Pernah nggak sih, kamu tiba-tiba pengin banget cabut dari kantor? Kayak udah mentok, suntuk, atau mungkin, ada tawaran yang terlalu bagus buat dilewatkan.

Rasanya pengin langsung bilang, “Aku resign sekarang juga ajalah!.” Tanpa mikir panjang, tanpa nulis surat, langsung walk out ala film.

Tapi tunggu dulu. Meski dorongan resign mendadak itu wajar, cara kita keluar dari sebuah pekerjaan tetap penting.

Bukan cuma soal etika, tapi juga soal tanggung jawab yang sudah dipercayakan ke kita—dan bahkan, soal hubungan kita sama Allah.

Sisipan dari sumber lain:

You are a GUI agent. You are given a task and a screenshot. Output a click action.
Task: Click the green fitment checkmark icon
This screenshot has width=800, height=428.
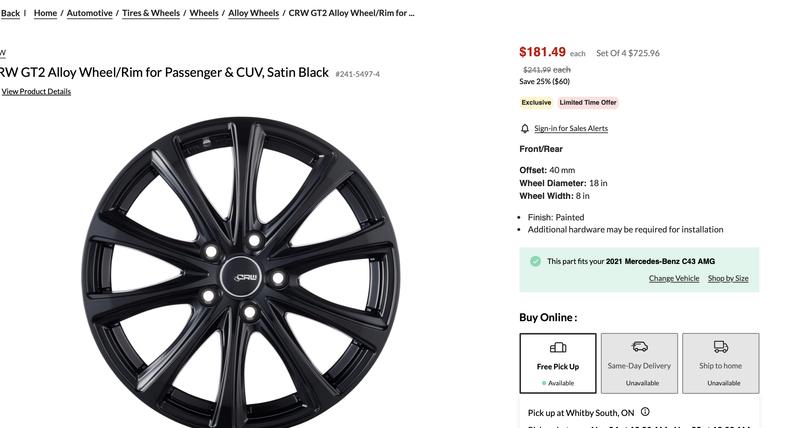click(536, 261)
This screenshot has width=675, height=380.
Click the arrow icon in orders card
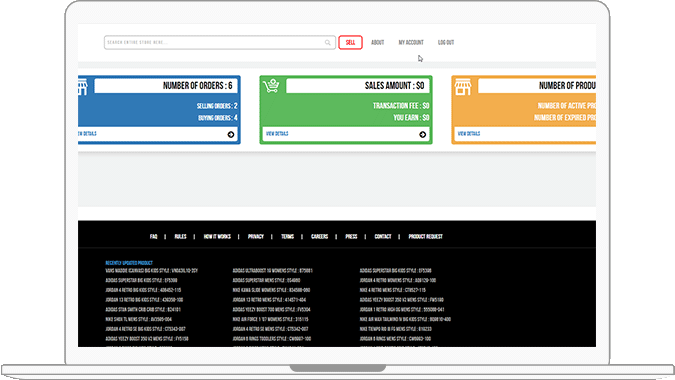231,135
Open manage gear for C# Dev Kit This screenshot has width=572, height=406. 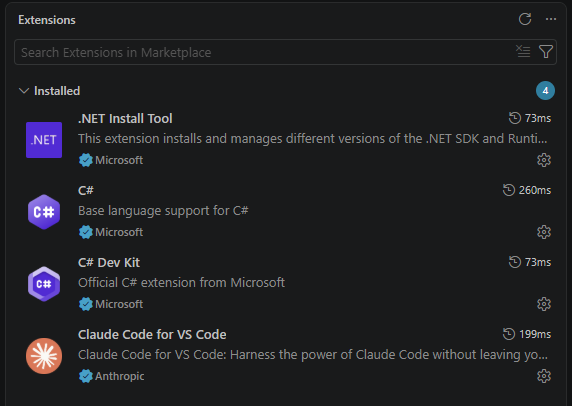point(544,304)
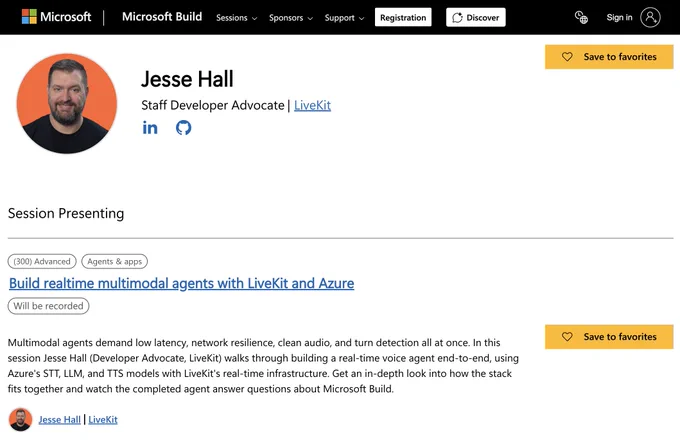The image size is (680, 445).
Task: Click Jesse Hall's large profile photo
Action: pos(67,103)
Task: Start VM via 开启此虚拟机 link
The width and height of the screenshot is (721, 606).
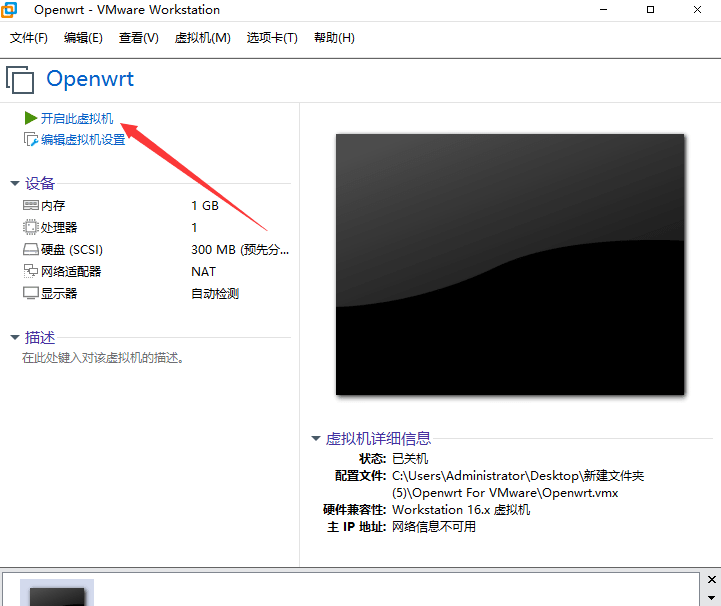Action: point(77,118)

Resign Boleh, Tapi Nggak Bisa Ujuk-Ujuk

Secara hukum, sebenarnya sudah ada aturannya. Dalam Perppu Cipta Kerja, tepatnya di Pasal 154A ayat (1) huruf i, disebutkan bahwa kalau karyawan mau mengundurkan diri, ada beberapa syarat yang perlu dipenuhi:

– Mengajukan pengunduran diri secara tertulis minimal 30 hari sebelum hari H.
– Tidak sedang terikat ikatan dinas.
– Tetap menjalankan tugas seperti biasa sampai hari terakhir kerja.

Kenapa harus begitu? Karena keluar tanpa kabar itu ibarat ninggalin tim di tengah pertandingan—nggak cuma bikin lawan bingung, tapi juga bikin satu timmu kelimpungan.

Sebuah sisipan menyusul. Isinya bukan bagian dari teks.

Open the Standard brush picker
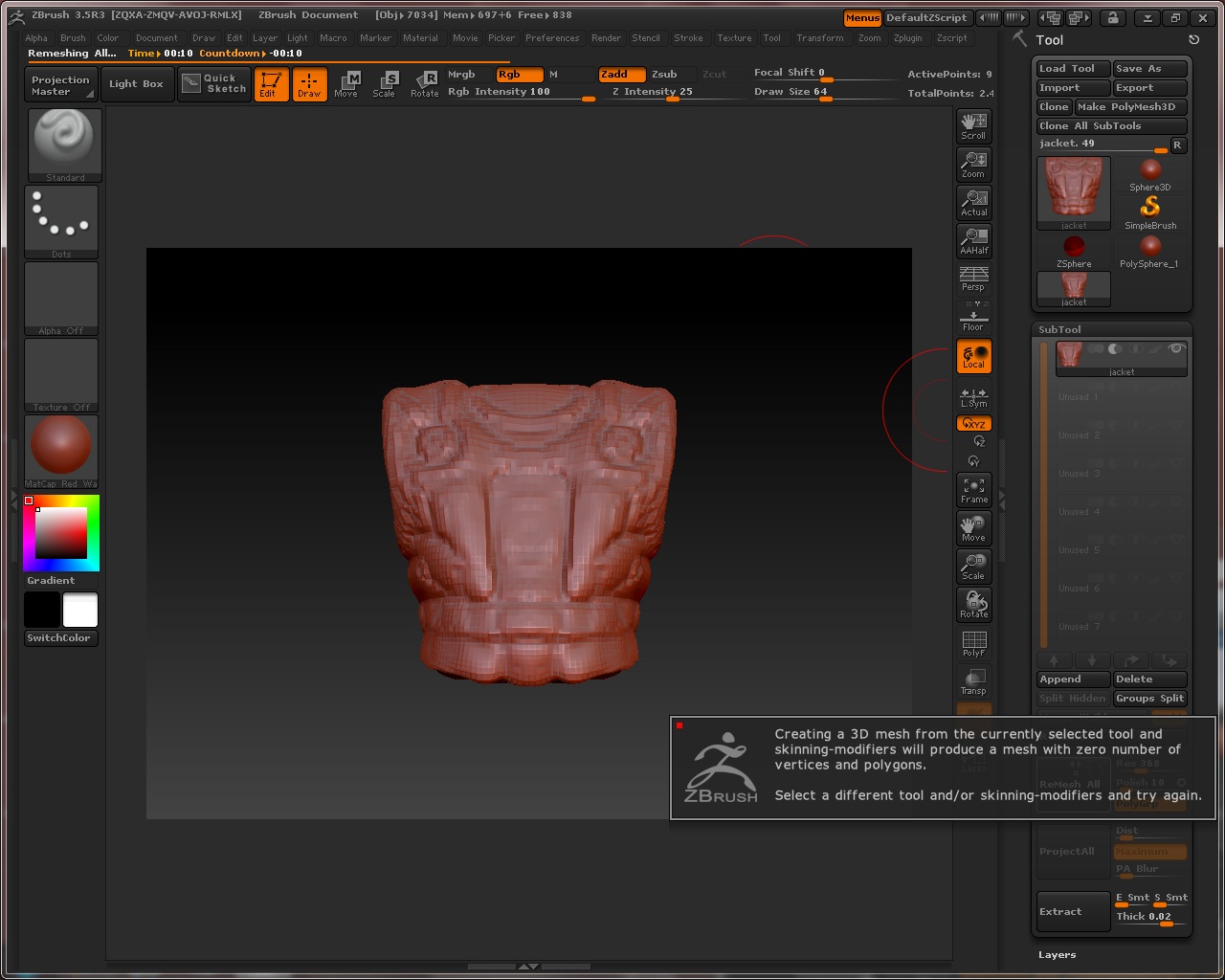Screen dimensions: 1225x980 pos(62,145)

Efek Resign Dadakan: Lebih Berat dari Sekadar Kursi Kosong

Resign mendadak bukan cuma bikin atasan panik, tapi juga bisa berdampak ke operasional perusahaan. Posisi kamu mungkin perlu digantikan, dan proses mencari pengganti jelas nggak instan.

Di sisi lain, teman-teman sekantor yang sebelumnya jadi tempat kamu curhat dan ketawa-ketiwi, bisa jadi tiba-tiba harus nanggung pekerjaan yang kamu tinggalin.

Nggak heran kalau akhirnya muncul rasa kesal, kecewa, bahkan memutus hubungan baik yang sebelumnya sudah terbangun.

Konsekuensi Lainnya: Bukan Cuma Masalah Perasaan

Setiap perusahaan umumnya punya aturan internal yang cukup jelas soal pengunduran diri. Resign tanpa pemberitahuan bisa berujung ke:

– Tidak diberi surat pengalaman kerja (paklaring),

– Masuk daftar hitam (blacklist) di perusahaan sejenis,

– Tidak dibayarkan sisa gaji atau hak lainnya,

– Bahkan bisa digugat jika ada pelanggaran kontrak berat.

Jadi kalau kamu pikir resign mendadak itu bentuk “kemenangan pribadi”, mungkin perlu dipikirkan ulang. Karena efeknya bisa panjang—dan nggak selalu enak.

Islam Bicara tentang Amanah, Bukan Sekadar Pekerjaan

Dalam Islam, pekerjaan bukan cuma soal gaji. Tapi juga soal amanah—tanggung jawab yang dipercayakan pada kita dan harus dijaga sampai selesai.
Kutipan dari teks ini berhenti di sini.